It's already the case that we'll flip over to a bitmap indexscan,
and thus get rid of most/all of the "random" page accesses, in
situations where this is likely to be a big win.  Pointing to the
performance difference in databases that don't do that is therefore
not too convincing.

I'm inclined to agree that index-only scans might be worth the amount
of work that's involved ... but I share Simon's desire to see some proof
before anything gets committed.

Well, we're not in the habit of committing performance patches without
performance numbers, so I doubt we'll reverse that trend now, and
certainly I had no intention of doing so.

--
Robert Haas
EnterpriseDB: http://www.enterprisedb.com
The Enterprise PostgreSQL Company

#14Simon Riggs
simon@2ndQuadrant.com
In reply to: Kevin Grittner (#10)
Re: the big picture for index-only scans

On Tue, May 10, 2011 at 5:17 PM, Kevin Grittner
<Kevin.Grittner@wicourts.gov> wrote:

Simon Riggs <simon@2ndQuadrant.com> wrote:

This topic has been discussed many times, yet I have never seen an
assessment that explains WHY we would want to do index-only scans.

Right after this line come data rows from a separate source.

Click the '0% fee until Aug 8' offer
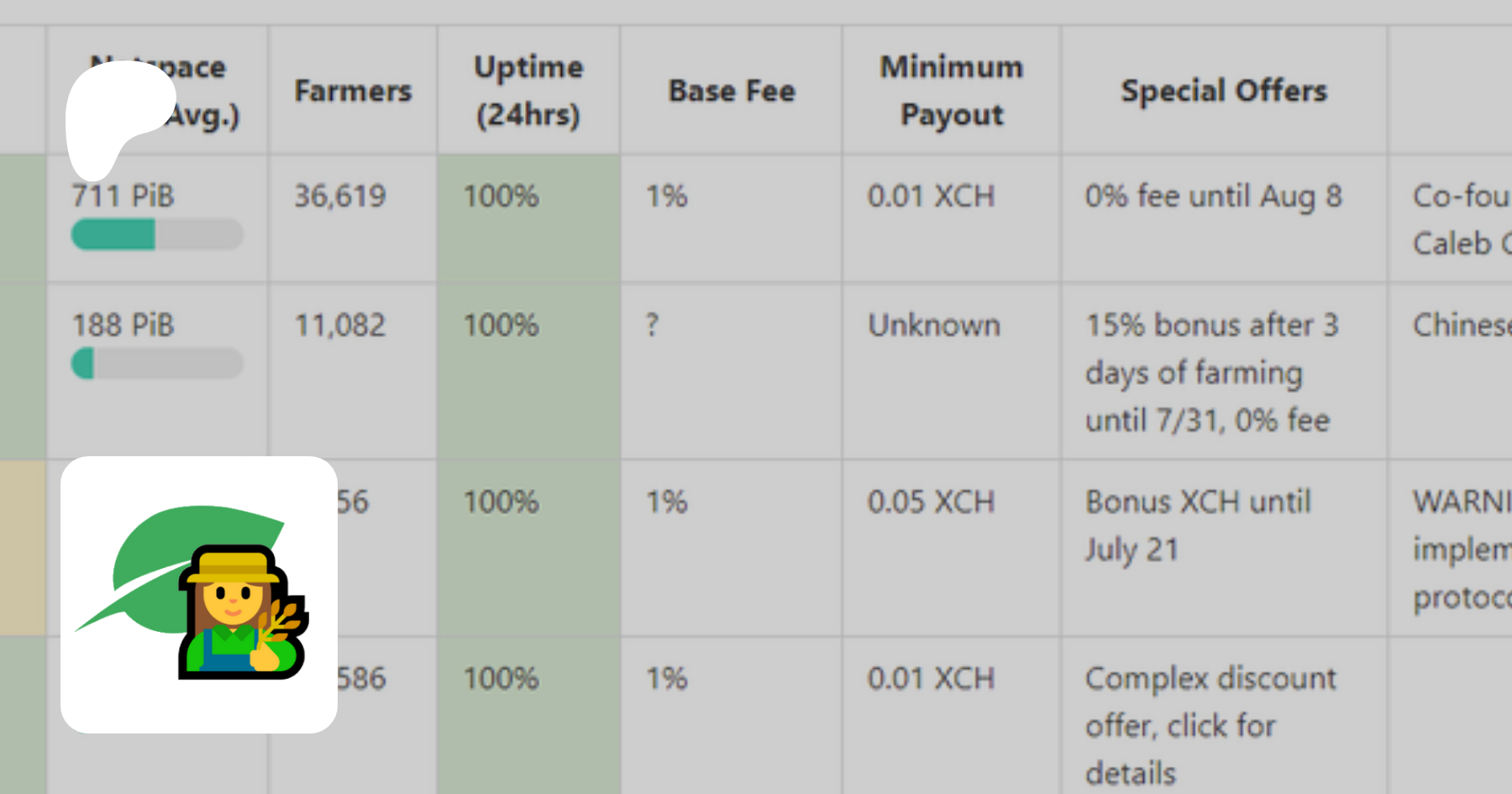The image size is (1512, 794). pyautogui.click(x=1213, y=197)
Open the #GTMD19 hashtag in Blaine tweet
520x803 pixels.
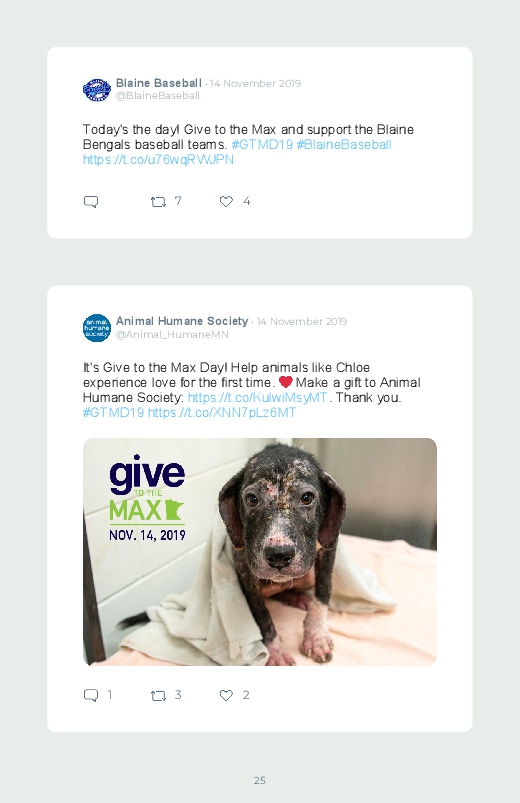pos(262,144)
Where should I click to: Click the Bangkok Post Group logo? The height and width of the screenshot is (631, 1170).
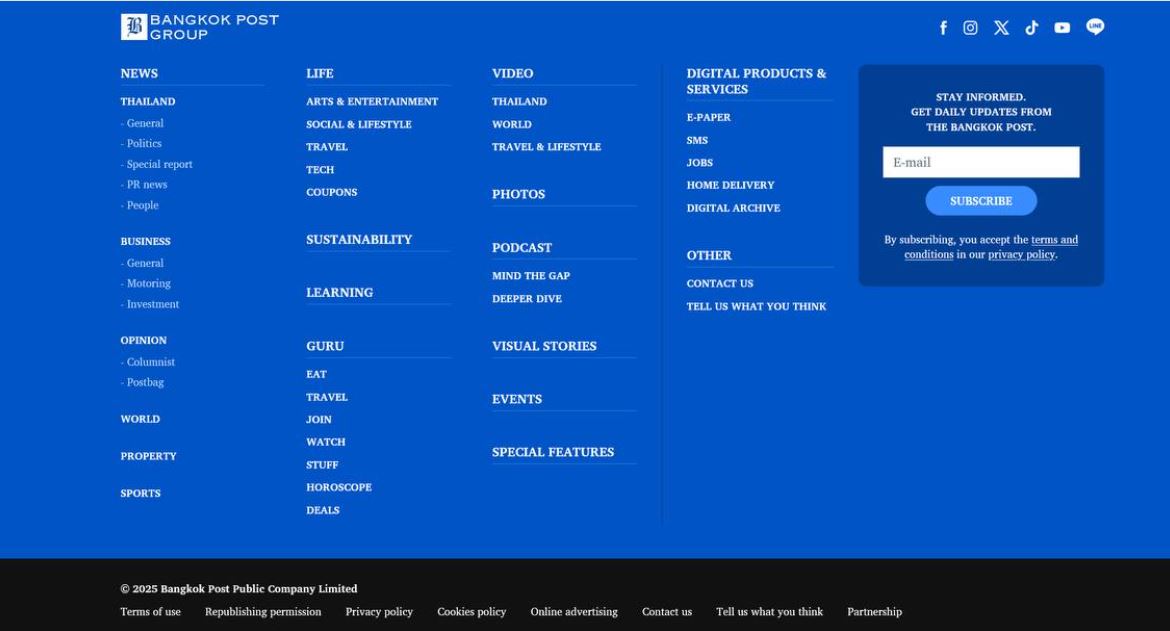(200, 27)
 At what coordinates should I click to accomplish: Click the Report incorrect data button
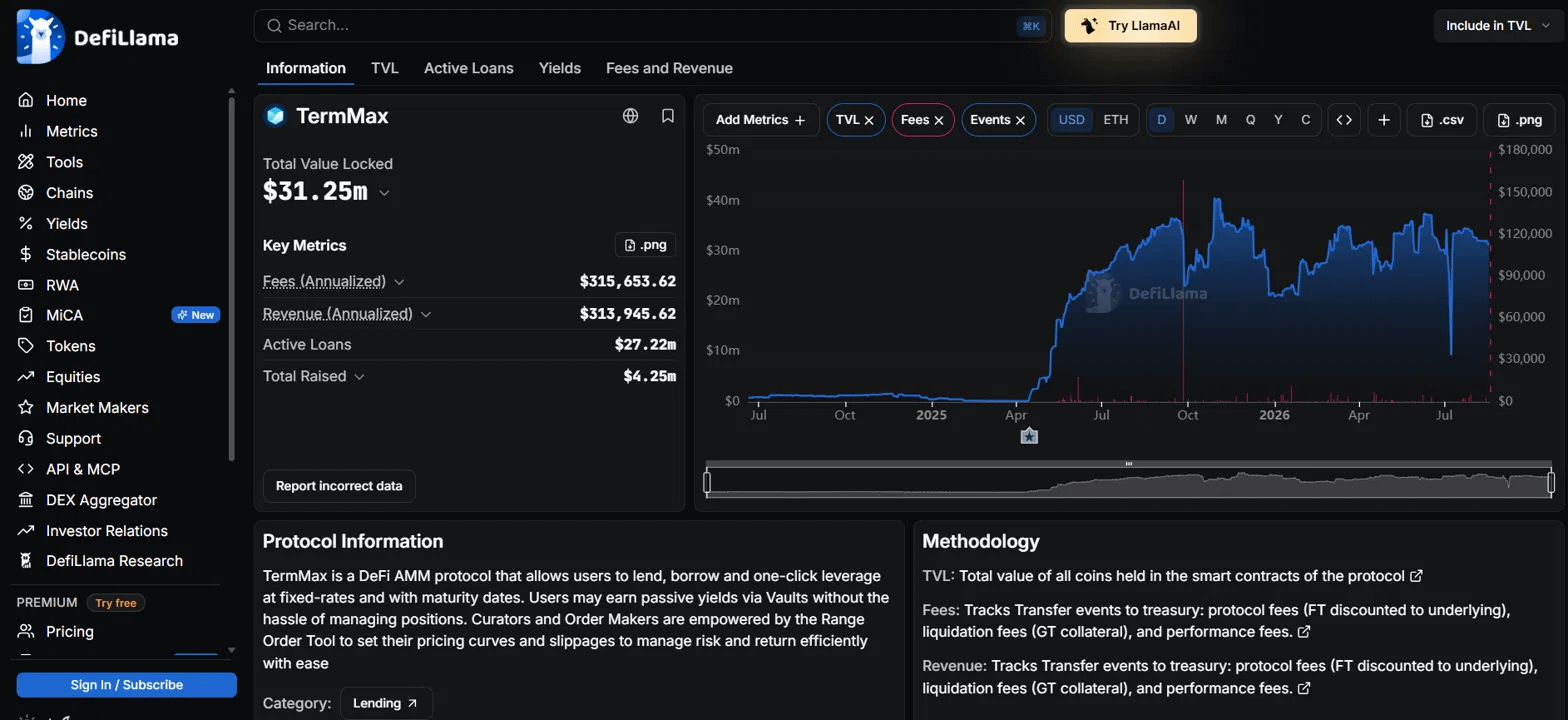pyautogui.click(x=339, y=486)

In databases with this feature, it's not too unusual for a query
which uses just an index to run one or more orders of magnitude
faster than a query which has to randomly access the heap for each
index entry.  That seems like enough evidence of its possible value
in PostgreSQL to proceed to the point where benchmarks become
possible.  I'm assuming that, like all other features added as
performance optimizations, it won't be committed until there are
benchmarks showing the net benefit.

As a thought experiment, picture the relative costs of scanning a
portion of an index in index sequence, and being done, versus
scanning a portion of an index in index sequence and jumping to a
random heap access for each index entry as you go.

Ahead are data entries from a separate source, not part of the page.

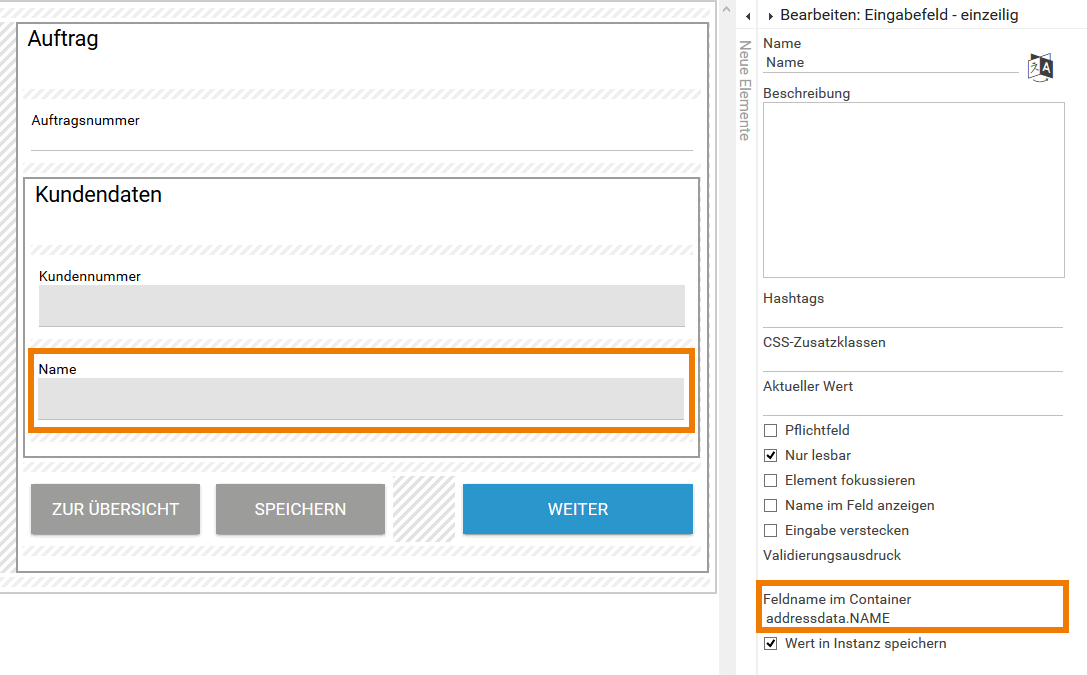Enable the Pflichtfeld checkbox
The width and height of the screenshot is (1087, 675).
[770, 430]
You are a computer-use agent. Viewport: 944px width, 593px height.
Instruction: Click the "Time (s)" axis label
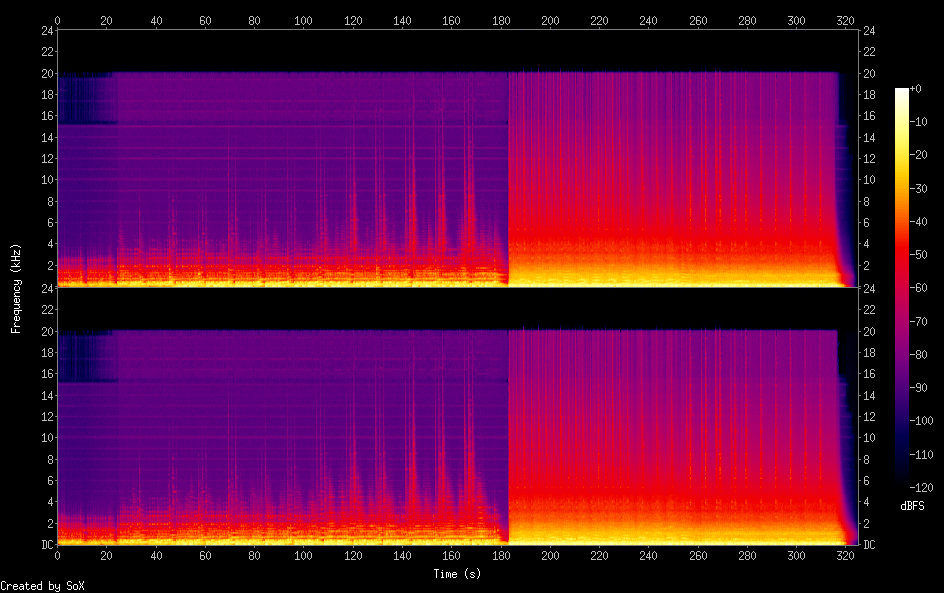tap(458, 574)
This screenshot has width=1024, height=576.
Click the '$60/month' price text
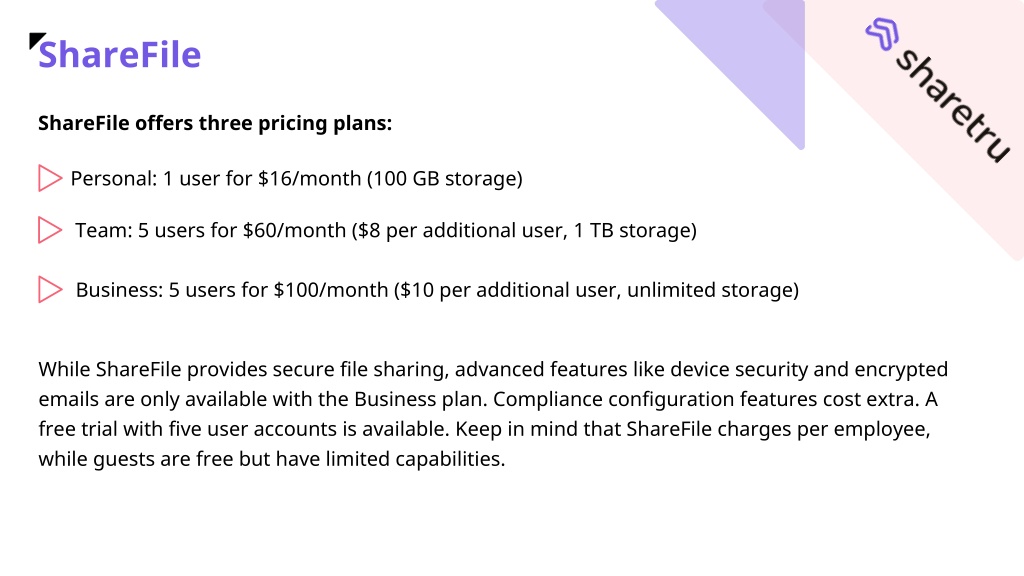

I can picture that. Regrettably, I can also picture the accesses to
the visibility map, the maintenance operations on the VM that are
needed for this and the contention that both of those will cause.

ISTM quite likely that we'll slow down writes to some extent in order
to improve this use case.

So I'm interested in knowing how broad the use case is and what the
overheads are, rather than have an "aw crap!" moment in the future
where we finish the code and only then realise its benefit footprint
is not useful. Best to start out with a clear benefit analysis other
than "other DBMS do it".

For example, will this be an index-specific tuning option
(manual/automatic), per table or an always-on feature?

--
 Simon Riggs                   http://www.2ndQuadrant.com/
 PostgreSQL Development, 24x7 Support, Training & Services

#15Kevin Grittner
Kevin.Grittner@wicourts.gov
In reply to: Tom Lane (#12)
Re: the big picture for index-only scans

Tom Lane <tgl@sss.pgh.pa.us> wrote:

"Kevin Grittner" <Kevin.Grittner@wicourts.gov> writes:

Simon Riggs <simon@2ndQuadrant.com> wrote:

This topic has been discussed many times, yet I have never seen
an assessment that explains WHY we would want to do index-only
scans.

In databases with this feature, it's not too unusual for a query
which uses just an index to run one or more orders of magnitude
faster than a query which has to randomly access the heap for
each index entry. That seems like enough evidence of its
possible value in PostgreSQL to proceed to the point where
benchmarks become possible. I'm assuming that, like all other
features added as performance optimizations, it won't be
committed until there are benchmarks showing the net benefit.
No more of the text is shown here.